En gran parte de la sociedad prima una idea de una economía lineal en la cual en cada una de las fases del ciclo productivo, se generan desperdicios o “basura”, que poseyendo posibilidad de reutilización y reciclaje se entierran o queman, generando contaminación ambiental. Los ámbitos rurales y periurbanos no escapan a esta situación generalizada, más aún en un contexto económico y social en el cual predomina la idea de un crecimiento ilimitado a partir del usufructo de los bienes naturales, lo cual genera una puja entre el capital y el trabajo y entre el capital y el goce de los bienes; el aire, agua, suelo y de la naturaleza toda. En este sentido, se evidencia una naturalización de los problemas ambientales, en la cual diferentes actores participantes del campo de acciones, a partir de su capital e intereses plantean estrategias de acción, a fin de mejorar su posición, por ejemplo, incrementar la cantidad de capital monetario o, en oposición; restringir su exposición a los plaguicidas. En el caso de la agricultura, el proceso de expansión de los monocultivos y su consecuente paquete tecnológico se haya relacionado con los procesos y políticas públicas que lo contienen y trascienden. Una situación similar puede darse en el caso de la minería a cielo abierto o en las actividades petroleras.
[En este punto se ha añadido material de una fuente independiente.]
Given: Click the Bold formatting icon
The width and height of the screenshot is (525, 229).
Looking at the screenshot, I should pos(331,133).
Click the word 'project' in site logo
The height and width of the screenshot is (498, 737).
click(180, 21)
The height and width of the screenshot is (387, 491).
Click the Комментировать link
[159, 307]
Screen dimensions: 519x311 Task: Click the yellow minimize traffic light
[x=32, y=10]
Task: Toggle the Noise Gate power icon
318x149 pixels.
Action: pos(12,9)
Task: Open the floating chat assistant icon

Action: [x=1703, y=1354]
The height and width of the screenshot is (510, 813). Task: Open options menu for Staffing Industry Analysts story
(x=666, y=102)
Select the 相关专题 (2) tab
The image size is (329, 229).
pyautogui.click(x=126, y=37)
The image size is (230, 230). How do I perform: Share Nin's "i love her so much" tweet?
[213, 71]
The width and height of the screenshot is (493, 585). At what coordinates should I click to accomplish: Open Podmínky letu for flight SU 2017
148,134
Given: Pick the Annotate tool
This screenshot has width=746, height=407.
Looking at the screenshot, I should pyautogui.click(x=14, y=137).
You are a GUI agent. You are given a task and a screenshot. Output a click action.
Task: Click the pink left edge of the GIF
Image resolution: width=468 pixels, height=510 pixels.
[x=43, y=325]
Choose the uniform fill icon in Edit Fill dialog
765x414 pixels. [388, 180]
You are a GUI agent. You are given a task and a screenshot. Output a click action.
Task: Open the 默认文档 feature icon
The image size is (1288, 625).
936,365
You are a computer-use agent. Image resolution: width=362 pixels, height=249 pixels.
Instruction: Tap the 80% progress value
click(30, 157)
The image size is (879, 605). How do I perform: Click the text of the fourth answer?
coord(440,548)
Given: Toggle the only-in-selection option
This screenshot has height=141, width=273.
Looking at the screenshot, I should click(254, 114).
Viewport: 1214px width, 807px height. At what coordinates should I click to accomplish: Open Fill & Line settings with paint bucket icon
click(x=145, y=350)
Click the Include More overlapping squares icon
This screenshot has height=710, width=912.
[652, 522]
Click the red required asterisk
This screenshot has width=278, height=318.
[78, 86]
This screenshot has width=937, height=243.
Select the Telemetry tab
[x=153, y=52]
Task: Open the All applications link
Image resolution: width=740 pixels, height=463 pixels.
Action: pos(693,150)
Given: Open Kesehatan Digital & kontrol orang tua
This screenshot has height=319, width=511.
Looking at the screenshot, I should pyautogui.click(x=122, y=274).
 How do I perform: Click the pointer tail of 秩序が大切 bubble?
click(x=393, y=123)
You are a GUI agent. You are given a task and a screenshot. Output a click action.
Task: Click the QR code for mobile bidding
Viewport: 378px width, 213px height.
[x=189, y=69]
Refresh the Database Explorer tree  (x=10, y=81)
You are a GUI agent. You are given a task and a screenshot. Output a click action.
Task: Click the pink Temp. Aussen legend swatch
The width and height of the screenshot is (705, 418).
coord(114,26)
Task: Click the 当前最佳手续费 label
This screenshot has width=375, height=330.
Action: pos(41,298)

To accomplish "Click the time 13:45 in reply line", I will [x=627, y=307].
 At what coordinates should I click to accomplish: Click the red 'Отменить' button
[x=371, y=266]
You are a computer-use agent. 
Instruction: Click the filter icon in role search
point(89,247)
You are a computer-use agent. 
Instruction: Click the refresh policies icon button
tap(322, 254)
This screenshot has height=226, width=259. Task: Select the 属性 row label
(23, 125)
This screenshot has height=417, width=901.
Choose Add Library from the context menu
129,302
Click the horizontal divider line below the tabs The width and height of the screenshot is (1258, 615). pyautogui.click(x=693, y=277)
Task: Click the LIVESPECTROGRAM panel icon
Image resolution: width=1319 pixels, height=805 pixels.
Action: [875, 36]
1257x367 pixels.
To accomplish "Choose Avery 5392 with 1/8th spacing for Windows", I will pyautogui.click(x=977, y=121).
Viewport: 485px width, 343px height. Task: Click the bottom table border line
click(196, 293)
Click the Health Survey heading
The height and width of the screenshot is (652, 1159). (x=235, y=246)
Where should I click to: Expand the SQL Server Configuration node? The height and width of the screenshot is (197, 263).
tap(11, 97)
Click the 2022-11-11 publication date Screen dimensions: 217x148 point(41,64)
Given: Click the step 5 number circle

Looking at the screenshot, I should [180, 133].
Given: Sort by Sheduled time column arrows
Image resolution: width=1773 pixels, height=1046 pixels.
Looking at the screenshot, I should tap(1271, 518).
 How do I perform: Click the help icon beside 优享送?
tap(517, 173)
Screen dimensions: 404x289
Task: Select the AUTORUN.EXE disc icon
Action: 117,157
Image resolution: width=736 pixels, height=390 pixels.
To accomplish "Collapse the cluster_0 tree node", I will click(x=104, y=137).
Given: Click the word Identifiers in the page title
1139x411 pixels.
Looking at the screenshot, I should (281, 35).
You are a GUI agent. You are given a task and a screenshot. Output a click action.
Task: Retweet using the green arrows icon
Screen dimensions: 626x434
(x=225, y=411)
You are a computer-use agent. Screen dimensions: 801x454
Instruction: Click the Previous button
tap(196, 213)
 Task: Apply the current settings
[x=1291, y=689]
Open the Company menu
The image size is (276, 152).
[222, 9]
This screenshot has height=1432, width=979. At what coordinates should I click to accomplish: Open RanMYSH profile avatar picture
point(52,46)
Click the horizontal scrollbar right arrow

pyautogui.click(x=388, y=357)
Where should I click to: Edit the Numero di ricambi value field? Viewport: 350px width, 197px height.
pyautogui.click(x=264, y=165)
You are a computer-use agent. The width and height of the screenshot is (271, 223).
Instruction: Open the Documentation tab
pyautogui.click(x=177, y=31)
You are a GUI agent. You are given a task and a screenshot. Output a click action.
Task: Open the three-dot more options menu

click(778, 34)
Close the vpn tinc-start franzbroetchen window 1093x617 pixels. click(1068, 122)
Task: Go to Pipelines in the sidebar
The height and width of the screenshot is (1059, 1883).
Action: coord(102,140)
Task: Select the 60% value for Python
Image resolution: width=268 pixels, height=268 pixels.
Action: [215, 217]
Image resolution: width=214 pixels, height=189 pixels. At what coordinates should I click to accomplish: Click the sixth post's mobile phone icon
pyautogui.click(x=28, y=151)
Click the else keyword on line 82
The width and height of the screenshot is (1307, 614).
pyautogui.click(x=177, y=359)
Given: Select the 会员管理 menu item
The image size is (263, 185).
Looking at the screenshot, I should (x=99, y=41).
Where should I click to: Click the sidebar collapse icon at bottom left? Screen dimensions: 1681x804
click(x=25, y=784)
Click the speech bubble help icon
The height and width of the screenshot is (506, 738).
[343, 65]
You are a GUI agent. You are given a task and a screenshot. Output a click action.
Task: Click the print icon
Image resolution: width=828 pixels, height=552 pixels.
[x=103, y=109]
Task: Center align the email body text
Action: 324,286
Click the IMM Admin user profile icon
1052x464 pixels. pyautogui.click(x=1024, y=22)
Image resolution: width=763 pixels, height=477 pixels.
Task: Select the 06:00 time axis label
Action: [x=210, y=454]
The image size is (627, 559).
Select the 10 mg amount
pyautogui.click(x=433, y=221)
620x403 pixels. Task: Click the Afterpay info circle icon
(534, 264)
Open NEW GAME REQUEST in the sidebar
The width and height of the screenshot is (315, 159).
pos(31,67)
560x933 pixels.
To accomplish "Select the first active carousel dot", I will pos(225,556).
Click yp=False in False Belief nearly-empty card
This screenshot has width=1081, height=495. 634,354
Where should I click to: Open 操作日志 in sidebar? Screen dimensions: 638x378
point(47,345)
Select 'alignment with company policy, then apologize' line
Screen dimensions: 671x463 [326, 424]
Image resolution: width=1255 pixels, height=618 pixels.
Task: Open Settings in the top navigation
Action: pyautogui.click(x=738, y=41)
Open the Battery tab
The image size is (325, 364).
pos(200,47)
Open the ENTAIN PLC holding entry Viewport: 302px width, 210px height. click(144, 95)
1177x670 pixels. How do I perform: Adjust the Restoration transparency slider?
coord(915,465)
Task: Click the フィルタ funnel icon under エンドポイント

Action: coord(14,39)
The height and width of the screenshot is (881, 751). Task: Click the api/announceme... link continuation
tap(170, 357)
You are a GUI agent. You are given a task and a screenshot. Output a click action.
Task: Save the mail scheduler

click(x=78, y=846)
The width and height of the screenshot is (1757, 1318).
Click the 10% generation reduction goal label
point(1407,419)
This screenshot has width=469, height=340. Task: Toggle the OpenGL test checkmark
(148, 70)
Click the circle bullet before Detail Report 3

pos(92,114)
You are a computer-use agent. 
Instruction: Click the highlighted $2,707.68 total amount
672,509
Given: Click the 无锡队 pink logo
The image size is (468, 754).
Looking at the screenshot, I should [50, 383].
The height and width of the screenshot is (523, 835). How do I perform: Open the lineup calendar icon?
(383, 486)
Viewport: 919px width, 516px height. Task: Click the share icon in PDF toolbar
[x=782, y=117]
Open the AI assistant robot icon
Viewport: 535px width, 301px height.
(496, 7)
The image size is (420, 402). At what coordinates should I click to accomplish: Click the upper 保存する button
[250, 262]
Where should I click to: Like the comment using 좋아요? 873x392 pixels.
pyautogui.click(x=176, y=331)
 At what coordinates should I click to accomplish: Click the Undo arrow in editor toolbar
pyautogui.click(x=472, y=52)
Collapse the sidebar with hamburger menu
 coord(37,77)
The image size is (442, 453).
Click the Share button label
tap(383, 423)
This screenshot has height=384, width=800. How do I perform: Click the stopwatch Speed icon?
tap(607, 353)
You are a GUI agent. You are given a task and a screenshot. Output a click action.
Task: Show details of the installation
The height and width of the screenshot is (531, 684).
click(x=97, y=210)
En presencia de un conflicto ambiental, surgen reacciones, hay intereses que se ven afectados y que son contrapuestos. Es probable que, para una parte de los residentes, tomadores de decisión y los productores/as de las zonas afectadas, hayan naturalizado los “accidentes” relacionados por ejemplo, con el manejo de plaguicidas, es así como frente a los casos de intoxicación aguda, el nacimiento de niños con malformaciones o la pérdida de biodiversidad, se tomen como parte inherente o propia de las actividades agrarias. Cabe destacar que, cuando nos referimos a que algo es natural, nos referimos a que es propio o relativo a la naturaleza, también a aquello que está conforme a la propiedad o calidad de las cosas o aquello que sucede con cierta regularidad. Ahora bien, el concepto de naturalización según Marqués (1981), 1refiere a un fenómeno que lleva a los seres humanos a considerar sus acciones y sus creencias como naturales o ligadas a la naturaleza. Esta naturalización puede considerarse como un discurso dominante en la mayoría de las sociedades actuales. Al atribuir causas naturales a los hechos sociales, y a sus relaciones entre actores como las que surgen el proceso de producción, los individuos y los grupos se alejan de la compresión de las reglas sociales que guían los comportamientos de la sociedad, y que pueden por ejemplo, impactar en el medio en el cual nos desenvolvemos.

En referencia a la percepción del efecto de las sustancias tóxicas en el ambiente, y en consecuencia a la participación en acciones y actividades destinadas a regular, prohibir o restringir actividades económicas que generan subproductos y/o residuos contaminantes no resulta una tarea ni sencilla, ni agradable convocar a la comunidad a compartir sus percepciones, opiniones, visiones a acerca del impacto del modelo económico en general y de las sustancias tóxicas en particular. Muy por el contrario se trata de una tarea sembrada de escollos, dudas, contradicciones, temores, de idas y vueltas como en cualquier relación humana. Una enumeración de las variables que propician el proceso de percepción de problemas ambientales y participación ciudadana incluyen: a- El grado de inclusión que los seres humanos establecemos respecto de la naturaleza y desde allí las relaciones que mantenemos con ella. B- El vínculo establecido con las actividades productivas. C- La actividad laboral desarrollada. D-La zona de residencia, su proximidad y relación con las actividades productivas. E- La posibilidad del desarrollo de enfermedades existente en cada ser humano. F- La diferente capacidad de percibir síntomas de enfermedades

En relación a los cambios en la cosmovisión de los seres humanos respecto a su inclusión en el ambiente, es posible afirmar que se produce un proceso acelerado de escisión. En este caso pareciera que, desde una visión inclusiva que marcaba cierto respeto a los ciclos y relaciones naturales se pasa a una relación instrumental en la cual se juzga posible pasar de las relaciones circulares a flujos lineales de extracción- producción, consuno y desecho. La no emergencia de conflictos socioambientales dentro de algunos territorios y comunidades de la Argentina, los cuales conviven con actividades contaminantes, puede deberse a la naturalización de los problemas, y esta situación se vincula con la dotación de capital, el lugar ocupado por los actores, individuales y colectivos, en el campo de acciones y sus propios intereses que no siempre son económicos. Se toman como naturales procesos y relaciones sociales que, en conjunto con los efectos ambientales, derivan de la distribución desigual de capital y el acceso a la información. Por último se invisibilizan problemas que impiden el desarrollo de una vida plena a las actuales y futuras generaciones.